I am getting this not just from your description but from this sentence:
This is sometimes called "the grumblies."
Judging from your description of your relationship with her, it sounds like you asked her for help and she graciously gave you help during her last year. Now she is maybe overwelmed, and can't just drop everything, and she sighed (which maybe isn't about you?), she also didn't say you know, I've got my own life and I'm busy, maybe you should call somebody else, she said can we get together by phone on my next day off.
I mean, the girl is willing to give you time on her day off.
Frankly, I was surprised that you seemed to feel she didn't do enough for you.
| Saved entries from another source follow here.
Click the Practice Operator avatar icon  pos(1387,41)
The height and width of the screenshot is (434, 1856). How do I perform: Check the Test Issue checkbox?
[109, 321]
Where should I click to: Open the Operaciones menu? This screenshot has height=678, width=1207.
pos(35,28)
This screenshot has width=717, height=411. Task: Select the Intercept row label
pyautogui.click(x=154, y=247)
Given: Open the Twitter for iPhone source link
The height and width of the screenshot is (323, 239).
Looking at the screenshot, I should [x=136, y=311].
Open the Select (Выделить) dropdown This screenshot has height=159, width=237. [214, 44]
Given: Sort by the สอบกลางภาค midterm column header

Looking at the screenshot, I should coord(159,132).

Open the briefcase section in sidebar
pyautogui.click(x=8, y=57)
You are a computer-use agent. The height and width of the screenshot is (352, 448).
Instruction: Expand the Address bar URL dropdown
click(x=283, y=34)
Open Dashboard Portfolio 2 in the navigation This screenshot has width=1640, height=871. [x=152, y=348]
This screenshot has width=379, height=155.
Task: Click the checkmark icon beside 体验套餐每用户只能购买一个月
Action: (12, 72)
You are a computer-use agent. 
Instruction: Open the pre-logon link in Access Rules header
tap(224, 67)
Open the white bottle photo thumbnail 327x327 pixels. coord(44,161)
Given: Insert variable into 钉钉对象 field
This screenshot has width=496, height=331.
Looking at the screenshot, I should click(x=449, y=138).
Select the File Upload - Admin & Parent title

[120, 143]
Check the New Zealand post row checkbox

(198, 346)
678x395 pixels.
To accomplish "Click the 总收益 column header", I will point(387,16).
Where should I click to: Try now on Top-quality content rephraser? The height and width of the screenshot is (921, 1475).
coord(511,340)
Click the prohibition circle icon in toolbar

Here's a thought--maybe you can not just call her, but maybe you can do something nice for her. She could probably use a friend. Friendship is, after all, a two way street.
Good luck!
mauser
156 Posts
Well, I'm gonna be a bad girl too then.
"...I thought if she could talk to the teacher for me that things could get worked out..."
Sorry, I don't feel that it is her place to talk to a teacher for you. You need to take responsibility for yourself.
I don't mean to be rude, but the decision to pursue nursing is YOUR decision. If you are having doubts, explore them. Your friend sounded supportive to me, she did offer her day off!
Good luck.
She had been a mentor for me during nursing school. I simply called to ask her how she was doing. As a friend and didn't expect anything of her. I didn't even get a chance to ask her how she was doing or how she liked her job. It started when she asked me about my job last summer and I told her. No, I do understand that it was never her job to talk to my teacher. That's in the past and has been resolved between us. Well I called her Tuesday, left a message and asked her if she'd like to do something. Being a nursing student is stressful, I can only imagine what it's like to be out there on the floor on your own. She has about 35 patients to care for. She's never done this type of work before and only has 2 aides to help her! If my other friends are having a bad day, I do what I can to make them feel better. We go see a movie or something to relieve the stress. As for nursing I'm getting that basic experience that I needed as an aide and will resume nursing school.
As for nursing I'm getting that basic experience that I needed as an aide and will resume nursing school.
Good for you, princess :) Best of luck to ya. Hang in there - it's tough, but if you want it, you can do it!